= St. Petersburg Human Rights Ordinance =

The St. Petersburg Human Rights Ordinance is a law that was passed in January 2002 in St. Petersburg, Florida. This law added sexual orientation as a protected status in housing, employment, and public accommodations. This movement was led by Equality Florida's leader Nadine Smith. The law took years to pass due to overruling in city meetings. Equality Florida is an advocacy group that advocates for equal LGBTQ rights for all Florida residents. This organization played a heavy role in passing the first St. Petersburg Human rights ordinance.

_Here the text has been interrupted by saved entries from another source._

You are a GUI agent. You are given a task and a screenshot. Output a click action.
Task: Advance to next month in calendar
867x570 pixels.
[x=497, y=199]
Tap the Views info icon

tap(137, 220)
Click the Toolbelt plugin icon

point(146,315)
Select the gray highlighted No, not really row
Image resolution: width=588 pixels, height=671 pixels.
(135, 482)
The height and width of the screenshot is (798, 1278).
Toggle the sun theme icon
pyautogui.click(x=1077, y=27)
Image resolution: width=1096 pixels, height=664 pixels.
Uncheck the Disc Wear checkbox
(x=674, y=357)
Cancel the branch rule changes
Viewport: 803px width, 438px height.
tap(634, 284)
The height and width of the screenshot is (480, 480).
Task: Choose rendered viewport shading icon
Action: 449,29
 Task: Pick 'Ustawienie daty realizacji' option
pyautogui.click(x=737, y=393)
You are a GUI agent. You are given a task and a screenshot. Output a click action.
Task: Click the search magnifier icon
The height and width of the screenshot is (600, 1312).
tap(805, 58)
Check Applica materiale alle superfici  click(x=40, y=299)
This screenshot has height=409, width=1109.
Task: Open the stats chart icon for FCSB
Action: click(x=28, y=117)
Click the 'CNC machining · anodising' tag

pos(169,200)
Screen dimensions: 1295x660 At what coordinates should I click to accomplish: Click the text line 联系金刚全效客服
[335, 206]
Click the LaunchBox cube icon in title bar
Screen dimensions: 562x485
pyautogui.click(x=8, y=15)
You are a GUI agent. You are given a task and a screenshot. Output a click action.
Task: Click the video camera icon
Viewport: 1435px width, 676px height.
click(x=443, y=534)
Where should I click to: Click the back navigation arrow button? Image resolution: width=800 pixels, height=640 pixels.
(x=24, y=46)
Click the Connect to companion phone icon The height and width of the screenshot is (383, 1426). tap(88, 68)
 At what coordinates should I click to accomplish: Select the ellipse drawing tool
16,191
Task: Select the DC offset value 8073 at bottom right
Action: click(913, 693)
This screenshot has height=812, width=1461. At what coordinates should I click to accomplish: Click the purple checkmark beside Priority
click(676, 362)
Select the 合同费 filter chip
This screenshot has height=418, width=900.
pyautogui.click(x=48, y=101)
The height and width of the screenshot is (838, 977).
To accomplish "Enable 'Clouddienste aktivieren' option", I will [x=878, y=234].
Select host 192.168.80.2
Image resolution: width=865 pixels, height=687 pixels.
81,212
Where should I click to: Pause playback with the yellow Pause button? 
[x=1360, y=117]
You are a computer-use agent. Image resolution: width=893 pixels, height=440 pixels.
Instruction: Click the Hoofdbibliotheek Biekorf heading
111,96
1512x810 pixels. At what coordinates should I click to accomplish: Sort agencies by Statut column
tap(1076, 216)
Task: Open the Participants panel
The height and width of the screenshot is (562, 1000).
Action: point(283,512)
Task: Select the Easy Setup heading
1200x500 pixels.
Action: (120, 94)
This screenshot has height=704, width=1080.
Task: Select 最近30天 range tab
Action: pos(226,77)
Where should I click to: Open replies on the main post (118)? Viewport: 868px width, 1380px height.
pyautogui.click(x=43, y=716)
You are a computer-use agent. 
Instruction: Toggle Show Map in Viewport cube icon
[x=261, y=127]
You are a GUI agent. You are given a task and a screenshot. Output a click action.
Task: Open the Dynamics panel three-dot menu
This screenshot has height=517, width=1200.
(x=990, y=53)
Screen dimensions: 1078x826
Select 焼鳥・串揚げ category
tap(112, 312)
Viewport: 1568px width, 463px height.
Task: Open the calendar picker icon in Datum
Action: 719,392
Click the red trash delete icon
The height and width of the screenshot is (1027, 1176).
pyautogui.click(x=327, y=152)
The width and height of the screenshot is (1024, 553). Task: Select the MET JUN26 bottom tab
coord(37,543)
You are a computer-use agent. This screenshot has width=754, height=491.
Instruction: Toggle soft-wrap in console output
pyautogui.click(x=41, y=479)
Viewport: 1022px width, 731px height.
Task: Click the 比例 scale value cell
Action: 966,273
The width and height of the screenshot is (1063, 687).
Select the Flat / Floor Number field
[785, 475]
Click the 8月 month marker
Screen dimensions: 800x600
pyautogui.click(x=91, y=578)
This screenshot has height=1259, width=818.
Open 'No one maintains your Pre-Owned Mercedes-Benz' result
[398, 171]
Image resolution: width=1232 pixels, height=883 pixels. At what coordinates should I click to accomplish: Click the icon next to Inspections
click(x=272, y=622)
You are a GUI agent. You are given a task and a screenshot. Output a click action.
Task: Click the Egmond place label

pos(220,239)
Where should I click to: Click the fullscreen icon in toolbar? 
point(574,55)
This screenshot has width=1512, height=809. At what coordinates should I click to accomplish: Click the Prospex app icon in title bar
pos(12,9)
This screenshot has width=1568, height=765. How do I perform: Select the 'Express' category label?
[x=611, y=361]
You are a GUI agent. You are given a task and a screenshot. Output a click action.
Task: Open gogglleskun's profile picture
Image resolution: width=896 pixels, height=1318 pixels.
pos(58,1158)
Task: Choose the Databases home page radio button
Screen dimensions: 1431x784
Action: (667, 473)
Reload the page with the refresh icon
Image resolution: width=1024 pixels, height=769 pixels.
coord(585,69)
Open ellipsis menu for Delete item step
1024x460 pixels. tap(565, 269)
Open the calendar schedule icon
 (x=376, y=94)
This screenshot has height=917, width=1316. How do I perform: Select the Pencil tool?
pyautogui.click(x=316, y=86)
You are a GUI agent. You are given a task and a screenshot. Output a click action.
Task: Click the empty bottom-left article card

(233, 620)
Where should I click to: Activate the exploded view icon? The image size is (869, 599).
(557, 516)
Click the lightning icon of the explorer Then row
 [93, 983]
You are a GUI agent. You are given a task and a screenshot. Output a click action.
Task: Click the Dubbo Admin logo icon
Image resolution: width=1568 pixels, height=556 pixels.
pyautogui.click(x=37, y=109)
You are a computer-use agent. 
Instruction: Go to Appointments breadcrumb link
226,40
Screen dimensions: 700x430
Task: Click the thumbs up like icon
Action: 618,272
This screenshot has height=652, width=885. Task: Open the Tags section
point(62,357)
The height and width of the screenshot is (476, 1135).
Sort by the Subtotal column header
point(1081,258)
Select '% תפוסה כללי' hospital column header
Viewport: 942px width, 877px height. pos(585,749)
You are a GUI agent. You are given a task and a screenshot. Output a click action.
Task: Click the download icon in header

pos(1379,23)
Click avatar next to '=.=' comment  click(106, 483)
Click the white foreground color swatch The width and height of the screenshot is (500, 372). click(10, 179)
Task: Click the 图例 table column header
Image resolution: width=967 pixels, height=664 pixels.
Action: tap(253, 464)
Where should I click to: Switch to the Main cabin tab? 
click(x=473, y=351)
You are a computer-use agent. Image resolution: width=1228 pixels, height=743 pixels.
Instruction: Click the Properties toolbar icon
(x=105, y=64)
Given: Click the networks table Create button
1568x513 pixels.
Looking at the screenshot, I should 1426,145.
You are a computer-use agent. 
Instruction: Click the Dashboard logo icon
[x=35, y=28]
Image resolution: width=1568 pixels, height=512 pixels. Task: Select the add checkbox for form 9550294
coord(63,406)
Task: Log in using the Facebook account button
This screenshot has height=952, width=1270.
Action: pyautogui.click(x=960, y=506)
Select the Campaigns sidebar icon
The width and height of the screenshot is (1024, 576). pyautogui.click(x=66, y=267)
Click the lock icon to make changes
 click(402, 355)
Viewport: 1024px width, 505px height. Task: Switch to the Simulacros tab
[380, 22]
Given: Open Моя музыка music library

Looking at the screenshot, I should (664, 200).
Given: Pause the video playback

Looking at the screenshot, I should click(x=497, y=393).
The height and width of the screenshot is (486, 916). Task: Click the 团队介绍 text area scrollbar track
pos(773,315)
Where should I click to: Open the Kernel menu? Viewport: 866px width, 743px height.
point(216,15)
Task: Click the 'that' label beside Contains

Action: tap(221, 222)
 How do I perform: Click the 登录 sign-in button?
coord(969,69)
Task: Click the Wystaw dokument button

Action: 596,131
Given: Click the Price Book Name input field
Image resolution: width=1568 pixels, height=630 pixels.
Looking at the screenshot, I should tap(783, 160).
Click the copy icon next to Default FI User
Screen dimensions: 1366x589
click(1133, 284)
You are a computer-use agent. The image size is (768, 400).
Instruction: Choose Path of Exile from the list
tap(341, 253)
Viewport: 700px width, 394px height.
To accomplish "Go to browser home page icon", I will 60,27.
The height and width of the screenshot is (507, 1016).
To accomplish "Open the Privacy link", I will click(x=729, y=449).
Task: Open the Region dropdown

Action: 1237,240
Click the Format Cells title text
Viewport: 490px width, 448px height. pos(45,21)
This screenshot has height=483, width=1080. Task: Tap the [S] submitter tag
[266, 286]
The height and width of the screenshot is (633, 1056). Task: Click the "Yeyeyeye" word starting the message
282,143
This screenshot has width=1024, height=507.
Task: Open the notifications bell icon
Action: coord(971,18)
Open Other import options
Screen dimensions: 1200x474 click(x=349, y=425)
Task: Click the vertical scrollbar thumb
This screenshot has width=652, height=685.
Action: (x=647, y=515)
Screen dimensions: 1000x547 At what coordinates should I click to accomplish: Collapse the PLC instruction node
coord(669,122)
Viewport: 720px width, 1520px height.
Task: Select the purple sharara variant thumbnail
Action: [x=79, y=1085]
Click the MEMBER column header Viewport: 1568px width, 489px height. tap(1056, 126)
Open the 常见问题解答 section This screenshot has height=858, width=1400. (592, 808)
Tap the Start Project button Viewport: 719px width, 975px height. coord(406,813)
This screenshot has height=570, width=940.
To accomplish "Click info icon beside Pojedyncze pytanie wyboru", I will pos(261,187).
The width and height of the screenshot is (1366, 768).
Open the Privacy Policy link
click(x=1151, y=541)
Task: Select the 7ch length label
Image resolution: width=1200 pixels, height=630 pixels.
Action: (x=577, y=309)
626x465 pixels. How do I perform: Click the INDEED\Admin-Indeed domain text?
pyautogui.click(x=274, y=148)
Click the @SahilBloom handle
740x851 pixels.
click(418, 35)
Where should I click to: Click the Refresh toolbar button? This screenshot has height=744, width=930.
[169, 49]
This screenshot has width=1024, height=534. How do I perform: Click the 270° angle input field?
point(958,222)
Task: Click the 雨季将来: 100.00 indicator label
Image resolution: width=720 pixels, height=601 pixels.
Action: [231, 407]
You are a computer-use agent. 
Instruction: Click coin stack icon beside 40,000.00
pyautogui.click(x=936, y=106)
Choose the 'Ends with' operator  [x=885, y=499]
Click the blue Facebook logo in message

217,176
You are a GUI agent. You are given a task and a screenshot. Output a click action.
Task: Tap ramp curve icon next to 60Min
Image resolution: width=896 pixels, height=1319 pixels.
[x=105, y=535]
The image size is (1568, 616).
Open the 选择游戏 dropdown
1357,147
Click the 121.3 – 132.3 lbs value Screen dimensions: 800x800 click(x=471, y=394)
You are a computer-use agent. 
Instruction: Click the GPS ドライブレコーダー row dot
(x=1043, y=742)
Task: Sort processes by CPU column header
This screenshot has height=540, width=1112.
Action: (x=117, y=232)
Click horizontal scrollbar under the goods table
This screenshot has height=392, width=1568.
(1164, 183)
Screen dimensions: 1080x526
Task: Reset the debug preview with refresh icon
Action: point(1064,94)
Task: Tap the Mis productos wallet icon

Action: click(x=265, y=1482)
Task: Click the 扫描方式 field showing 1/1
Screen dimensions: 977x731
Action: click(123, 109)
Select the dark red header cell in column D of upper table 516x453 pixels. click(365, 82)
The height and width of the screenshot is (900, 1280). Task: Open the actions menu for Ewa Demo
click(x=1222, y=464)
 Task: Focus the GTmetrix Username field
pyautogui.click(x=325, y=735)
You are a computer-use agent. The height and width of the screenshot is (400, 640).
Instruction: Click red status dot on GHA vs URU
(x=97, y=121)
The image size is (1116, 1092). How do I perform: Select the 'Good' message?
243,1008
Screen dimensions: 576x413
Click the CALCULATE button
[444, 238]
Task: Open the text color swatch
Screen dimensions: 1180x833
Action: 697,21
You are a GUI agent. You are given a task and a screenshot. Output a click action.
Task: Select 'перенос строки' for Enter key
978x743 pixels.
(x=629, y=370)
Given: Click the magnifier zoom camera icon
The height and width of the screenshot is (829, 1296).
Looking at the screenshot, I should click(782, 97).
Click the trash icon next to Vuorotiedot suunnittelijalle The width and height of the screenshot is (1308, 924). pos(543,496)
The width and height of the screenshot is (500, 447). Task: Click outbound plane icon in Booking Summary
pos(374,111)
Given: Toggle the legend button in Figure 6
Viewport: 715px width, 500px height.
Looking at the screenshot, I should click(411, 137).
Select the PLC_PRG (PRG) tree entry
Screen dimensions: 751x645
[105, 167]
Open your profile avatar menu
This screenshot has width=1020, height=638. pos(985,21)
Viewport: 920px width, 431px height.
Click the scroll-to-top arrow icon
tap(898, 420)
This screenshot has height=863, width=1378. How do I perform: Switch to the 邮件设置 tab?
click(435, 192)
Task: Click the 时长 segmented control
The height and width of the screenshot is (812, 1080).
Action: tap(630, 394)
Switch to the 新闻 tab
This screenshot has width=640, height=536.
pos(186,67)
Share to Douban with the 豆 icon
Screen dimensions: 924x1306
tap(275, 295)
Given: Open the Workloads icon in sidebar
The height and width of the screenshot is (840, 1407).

For the years leading up to this event, the offices of St. Petersburg were consistently receiving mail from communities in an effort to address the city's failure to protect the LGBTQ community from discrimination. The bill to pass sexual orientation as an addition to the human rights ordinance was previously denied in a county commissioners meeting in 2001. This means that discrimination against age, race, and gender was still prohibited in the workplace, real estate and in public, but sexual orientation was excluded from this law. While supporters argued that this ordinance offered further protection in addition to civil rights laws, opponents of this ordinance argued that the city should not have to further protect those with "alternate lifestyles". It was not until January 2002 that the human rights ordinance law was passed which protected discrimination against rage, gender, age, and sexual orientation in St. Petersburg. This later led to the passing of Pinellas County's own human rights ordinance that protected against the same discriminations in 2008.